Set exercise 1. Write out the listing as a numbered list, from its first line through the line holding "Action: click(1148, 237)", inclusive, and leave out blank lines.

Page extract.
-=-=-=-=-

The arrangement of data on servers will change and the flow of data between users and businesses too. This is where the news and information industry can reinvent itself and reenter the game to foster a healthier and more stable society. When digital first emerged, the news leadership failed to adapt due to fear of self-cannibalisation, but ended surrendering themselves quietly to tech empires. This time, news corporations of all sizes and colors must “first ponder, then dare” to ensure that in the next round of the game, the industry, in whatever form or shape it may take, can negotiate with other stakeholders from a position of strength, rather than accepting a unavoidable defeat.
What does this belligerent statement mean? It means that the weakness of the news industry was a mixture of a lack of preparation to deal with an unavoidable technological shift and the fear that C-Level employees have when they need to make drastic moves that can impact their short-term bonuses. The architectures that will emerge from AI already are moving to be decentralised and interoperable. Increased volumes of data, security and privacy concerns, data-related fault tolerance and reliability, the availability of new distributed ledger technologies (like blockchain), and decentralised demand are all trends that point in the same direction. The opportunity will arrive (it’s not futurism, but simple observation); it just needs to be seized.
There is a change, a shift ongoing. New and existing news companies must boldly embrace emerging alternatives, benefitting from decentralisation to allow diverse players, and society must press for legislation to make markets strong and open. In the past, the consolidation of search and social networks would have needed a missing shift from traditional models to innovative ones. Embracing new technologies and platforms can reshape the market, but swift, immediate, strategic action is needed. Relying on outdated models will stifle innovation and lead to the industry’s decline. Sustainable business practices prioritising public trust, content integritover viewership are essential. Failure to adapt could render traditional news entities obsolete, making extinction seem a plausible risk.

-=-=-=-=-

Entries provided.
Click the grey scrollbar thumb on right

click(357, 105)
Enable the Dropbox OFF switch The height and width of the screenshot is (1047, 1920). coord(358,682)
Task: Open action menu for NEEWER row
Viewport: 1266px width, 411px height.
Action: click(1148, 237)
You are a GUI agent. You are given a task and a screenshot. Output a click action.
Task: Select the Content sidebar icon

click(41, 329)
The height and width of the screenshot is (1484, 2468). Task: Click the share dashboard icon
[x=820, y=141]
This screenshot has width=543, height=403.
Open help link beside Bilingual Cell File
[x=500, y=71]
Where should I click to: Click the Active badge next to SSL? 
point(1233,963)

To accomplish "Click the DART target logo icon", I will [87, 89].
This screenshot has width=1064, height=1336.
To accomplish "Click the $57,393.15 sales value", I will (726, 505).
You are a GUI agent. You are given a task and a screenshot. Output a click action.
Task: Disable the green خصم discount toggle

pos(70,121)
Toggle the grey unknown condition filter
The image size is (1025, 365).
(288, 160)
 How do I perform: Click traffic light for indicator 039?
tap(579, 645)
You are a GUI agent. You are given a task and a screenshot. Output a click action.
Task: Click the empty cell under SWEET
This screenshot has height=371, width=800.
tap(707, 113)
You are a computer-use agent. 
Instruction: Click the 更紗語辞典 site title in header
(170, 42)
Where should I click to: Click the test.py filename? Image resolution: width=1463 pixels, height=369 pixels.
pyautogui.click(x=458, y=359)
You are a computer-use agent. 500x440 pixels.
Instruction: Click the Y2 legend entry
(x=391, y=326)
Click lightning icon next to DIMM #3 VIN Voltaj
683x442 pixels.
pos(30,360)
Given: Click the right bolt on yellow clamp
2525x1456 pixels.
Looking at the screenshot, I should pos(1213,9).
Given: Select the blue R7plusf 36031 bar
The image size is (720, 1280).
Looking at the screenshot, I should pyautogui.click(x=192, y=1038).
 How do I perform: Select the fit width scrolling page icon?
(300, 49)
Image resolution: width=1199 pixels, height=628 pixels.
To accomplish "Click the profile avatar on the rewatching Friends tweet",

-=-=-=-=-

Set exercise 2. Retype the passage on the news industry between "The arrangement of" and "a unavoidable defeat.", inclusive.

Solution 1.
1. Click the grey scrollbar thumb on right
2. click(357, 105)
3. Enable the Dropbox OFF switch The height and width of the screenshot is (1047, 1920). coord(358,682)
4. Task: Open action menu for NEEWER row
5. Viewport: 1266px width, 411px height.
6. Action: click(1148, 237)

Solution 2.
The arrangement of data on servers will change and the flow of data between users and businesses too. This is where the news and information industry can reinvent itself and reenter the game to foster a healthier and more stable society. When digital first emerged, the news leadership failed to adapt due to fear of self-cannibalisation, but ended surrendering themselves quietly to tech empires. This time, news corporations of all sizes and colors must “first ponder, then dare” to ensure that in the next round of the game, the industry, in whatever form or shape it may take, can negotiate with other stakeholders from a position of strength, rather than accepting a unavoidable defeat.